I'm writing this Music Picks from New York, where I just had my picture taken with Win Butler while he was buying a hot dog. I may never come back to Vancouver, and if I do get on the plane next Tuesday my mind will still be here, drinking ridiculously good and expensive hot chocolate. Arcade Fire is bigger than Jesus right now, and with a stellar new album from Feist currently blowing up my iPod I'm inclined to just write about the two of them...but of course, if you don't know about Arcade Fire and Feist by now, you're probably not going to listen to them based on what I say.

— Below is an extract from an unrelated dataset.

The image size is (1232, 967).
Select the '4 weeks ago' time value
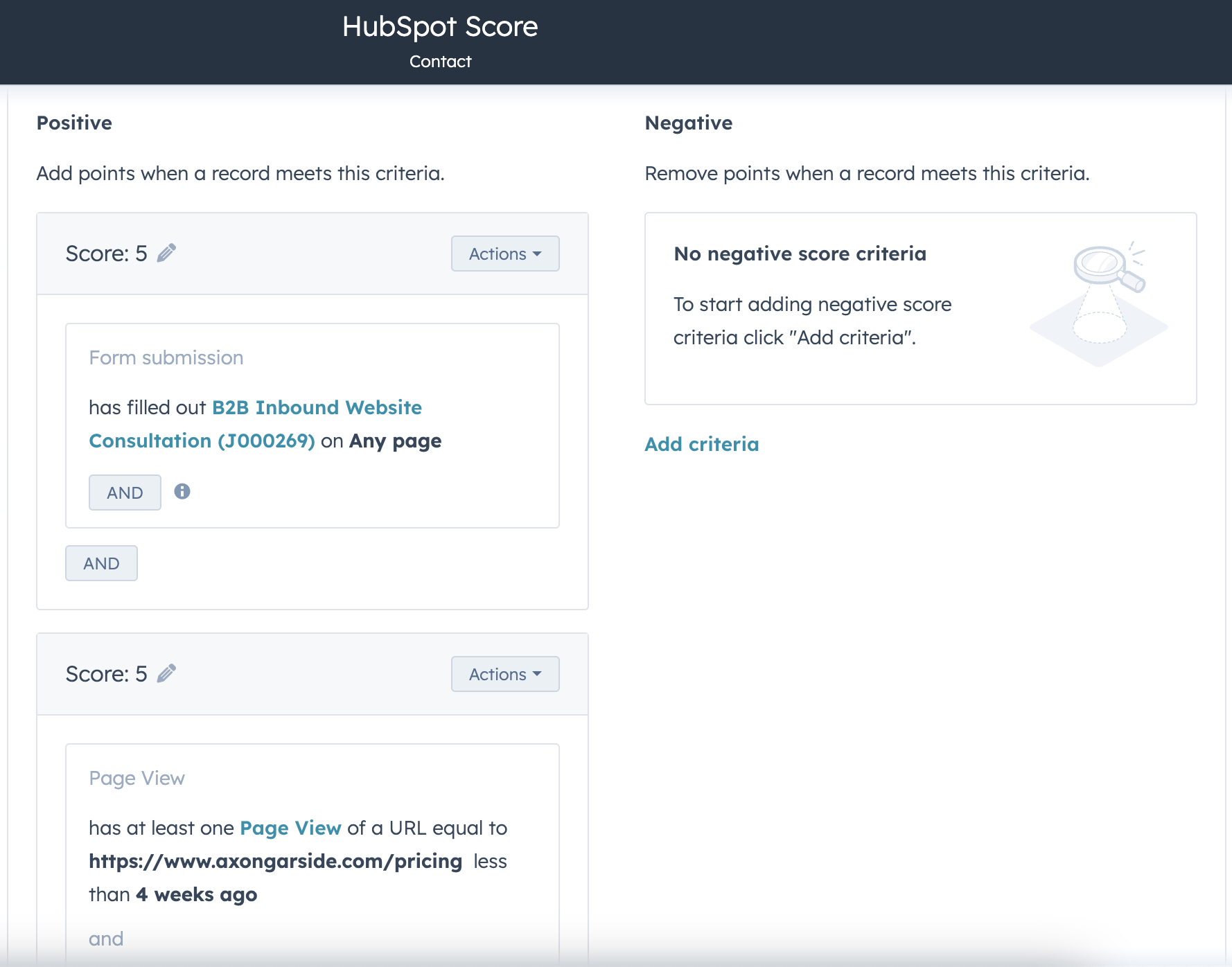pos(197,894)
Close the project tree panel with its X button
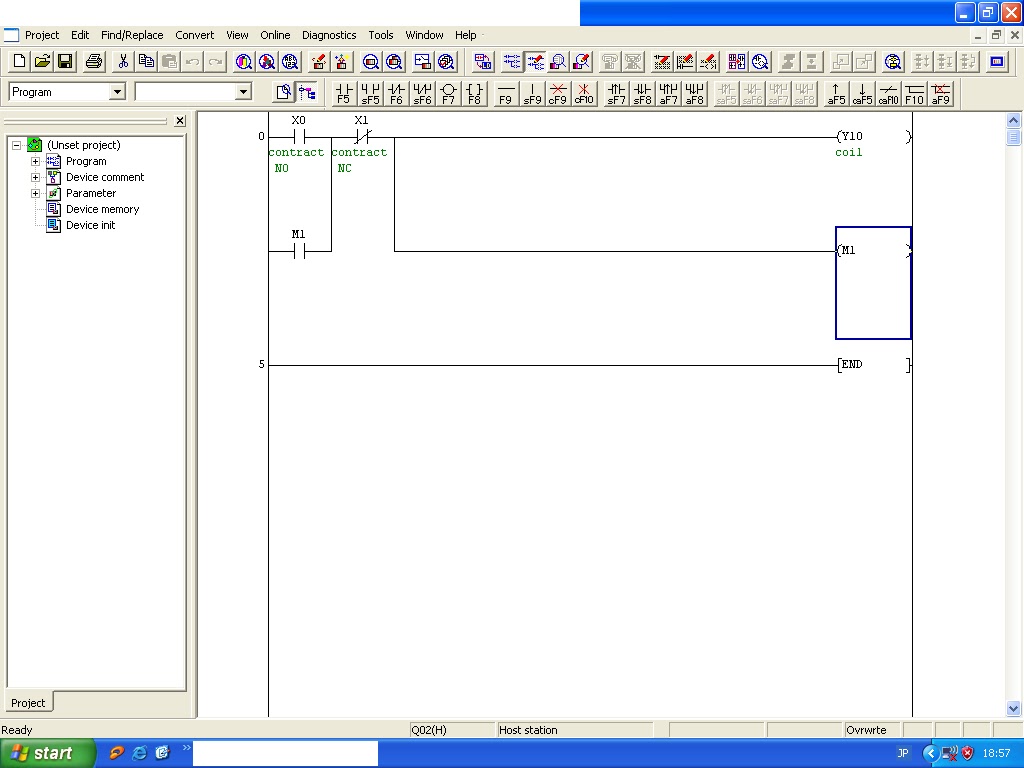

You also might not listen to The Paper Cranes, but that would be a mistake of unimaginable proportions, sitting somewhere between trading Luongo for a bag of pucks and reading Ulysses but not Finnegan's Wake. Yeah -- I'm talking THAT huge, people. The Cranes, who hail from the Britishests of Columbias, first captured my heart and mind with the awe-inspiring "I'll Love You Till My Veins Explode," a song that references not only the Old Christian Empire, but Saint Sebastian as well:

Like St. Sebastian on a tree
I've got your arrows stuck in me
It hurts too much to pull them out
So I'll cut holes into my coat

Rhyming "out" with "coat" is the kind of little rebellion that keeps this quickly aging writer and soon-to-be copyright lacky (my new "day job") from getting old. That and handclaps...what, I didn't mention that through the entire song someone is keeping beat by clapping? 4/4 clapping, people! And then suddenly at the three-minute mark they change pace, switch it up on you, and its all folding paper cranes, tearing paper hearts in two, and love of such magnitude it blows capillaries. This is a song to fall in love to and then fall out of love and then, then when it seems all hope of love is lost, your still strangely teenage heart, soft and pliable and not yet bruised to cynicism, finds it can love one more time. Yes, they might just fold your paper heart into a crown.

My love for the band probably has something to do with the fact that lead singer Ryan McCullagh sings like a British New Wave throwback, which instead of being insanely irritating is winning and endearing. "Milkrun" continues the theme set in "Veins Explode"; Ryan is writing from his hospital bed, but he's not including a post name. I tell you, the boy's crazy! "Deus Ex Machinegun" will probably appeal to some, but for me it takes The Cure comparison a little too far in the wrong direction.

Apparently, the Cranes have an album either out or coming out, but their label's own website doesn't carry it, so good luck hunting a copy down. Until you find one, you can listen to four of their tracks on the CBC Radio 3 website.